**Exercise objective**
Copy out the following review of the 1996 film Jane Eyre in full, word for word.

**Reading passage**
········
7am IFC Jane Eyre (1996 GB): This satisfying screen adaptation of Charlotte Brontë’s Gothic romance comes to IFC in wide-screen this morning. It’s generally held in disdain by hardcore fans of the novel, but Brontë neophytes such as myself will be reasonably pleased with the results. Directed by Franco Zeffirelli, whose late ‘60s versions of Shakespeare’s The Taming of the Shrew and Romeo and Juliet had something of the chocolate box about them, Jane Eyre is a much gloomier affair, and benefits tremendously from a stellar performance by Charlotte Gainsbourg in the title role. Gainsbourg’s Jane is a dour and demure young lady whose upbringing as an orphan in a strict girls’ school has left her restrained and reserved, but things start to change when she is exposed to the mature charms of Mr. Rochester (a miscast William Hurt), who hires Jane to tutor his ward (Josephine Serre). Sticking closer to the source material than the 1944 Joan Fontaine version - though still, naturally, taking some cinematic liberties - Jane Eyre was moodily shot by David Watkin (Help!, Marat/Sade) and co-stars Joan Plowright, Anna Paquin, and Geraldine Chaplin. Also airs at 1pm.
········
**Source data**
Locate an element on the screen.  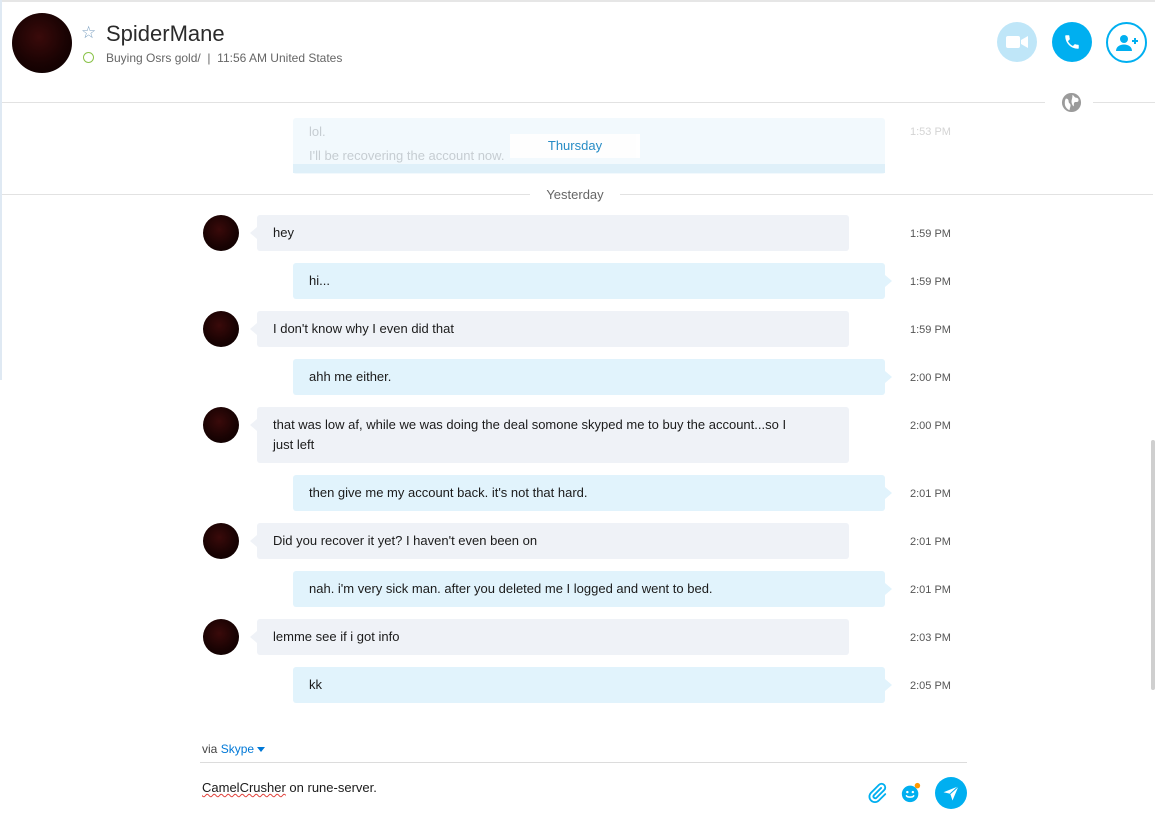
message-input-text: on rune-server. is located at coordinates (331, 788).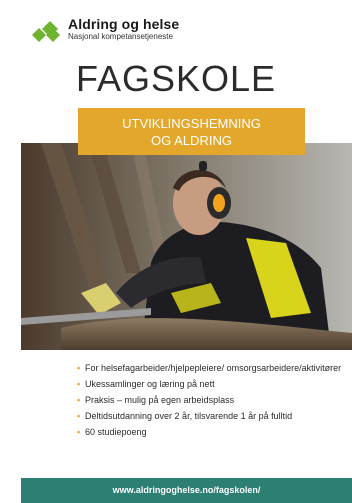 The image size is (352, 503). What do you see at coordinates (212, 432) in the screenshot?
I see `list-item: 60 studiepoeng` at bounding box center [212, 432].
········
**Solution**
7am IFC Jane Eyre (1996 GB): This satisfying screen adaptation of Charlotte Brontë’s Gothic romance comes to IFC in wide-screen this morning. It’s generally held in disdain by hardcore fans of the novel, but Brontë neophytes such as myself will be reasonably pleased with the results. Directed by Franco Zeffirelli, whose late ‘60s versions of Shakespeare’s The Taming of the Shrew and Romeo and Juliet had something of the chocolate box about them, Jane Eyre is a much gloomier affair, and benefits tremendously from a stellar performance by Charlotte Gainsbourg in the title role. Gainsbourg’s Jane is a dour and demure young lady whose upbringing as an orphan in a strict girls’ school has left her restrained and reserved, but things start to change when she is exposed to the mature charms of Mr. Rochester (a miscast William Hurt), who hires Jane to tutor his ward (Josephine Serre). Sticking closer to the source material than the 1944 Joan Fontaine version - though still, naturally, taking some cinematic liberties - Jane Eyre was moodily shot by David Watkin (Help!, Marat/Sade) and co-stars Joan Plowright, Anna Paquin, and Geraldine Chaplin. Also airs at 1pm.